#### [RECORD EXTRACTS]
▼

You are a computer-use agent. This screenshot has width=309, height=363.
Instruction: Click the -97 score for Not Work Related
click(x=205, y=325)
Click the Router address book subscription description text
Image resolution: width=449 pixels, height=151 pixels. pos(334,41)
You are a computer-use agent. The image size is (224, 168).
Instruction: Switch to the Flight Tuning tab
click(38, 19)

▲
▼

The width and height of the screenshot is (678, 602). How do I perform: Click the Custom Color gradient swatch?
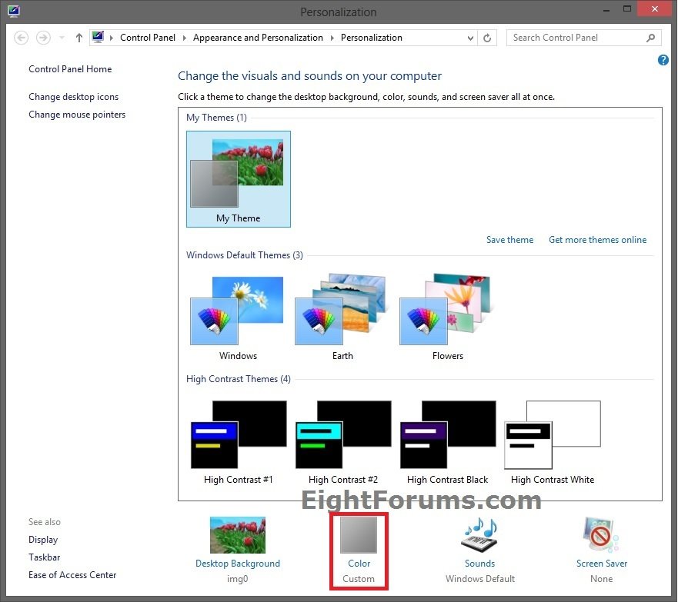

▲

#### [REQUIREMENT]
For the string "agent", give the number of lines in the records that contain it and nothing besides.

#### [OUTPUT BELOW]
2